Your female guppy will already be gravid (pregnant) due to mating with the male in the tank and possibly other males she was with before you got her. Male guppies impregnate the females with sperm packets. The female can carry 6 or more sperm packets from various matings with different males and use one packet per batch of eggs. The females can carry these sperm packets around for months and use them to fertilise a batch of eggs when conditions are good. The eggs develop and hatch inside the female and the fry spend several more weeks inside the female developing further. After about 4 weeks, the female gives birth to a batch of young and it can vary between 10-100 fry, sometimes more, sometimes less. Young females have smaller batches about once a month. Older females have bigger batches about every 6-8 weeks.


If you want to breed guppies, put the female in a well planted tank without any males. Feed her well and when she is ready, she will give birth. The babies will hide among the plants and if the female is well fed, she won't normally eat the babies. Most females don't eat their young unless they are stressed or really hungry.

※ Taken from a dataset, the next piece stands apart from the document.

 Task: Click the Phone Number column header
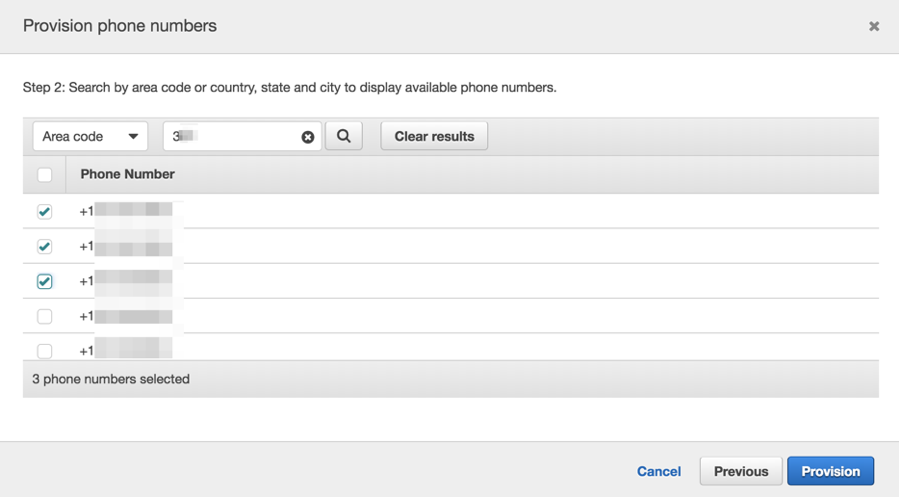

The best plant for baby livebearers (guppies, platies, swordtails, mollies) is Water Sprite (Ceratopteris thalictroides/ cornuta). It is a floating plant that has lots of branches and nice fine roots for the fry to hide in. You can also plant the Water Sprite in the gravel if you get too much and it grows into a lovely light green shrub.
Im getting juvy pairs and they're usually separated. I'm getting different pairs so I'm putting the males and females in different community tanks. 1 tank for only females and I'm only going to put them in the spawning cube with the male when the timing is right. So basically I'm hoping to raise the fry in the cube and when they're big enough, gender them and release them in the bigger tanks.
Question, how long can fry last without aeration? I've been watching a couple of breeding videos and saw people using breeding cages with holes at the bottom inside tubs so fry can easily drop down to the tub away from the mom.
Aeration helps improve the gas exchange so you get more oxygen (O2) into the water and more carbon dioxide (CO2) out of the water. If you have a large water body with a big surface area (length x width), you get good gas exchange. A small surface area will have a poor gas exchange.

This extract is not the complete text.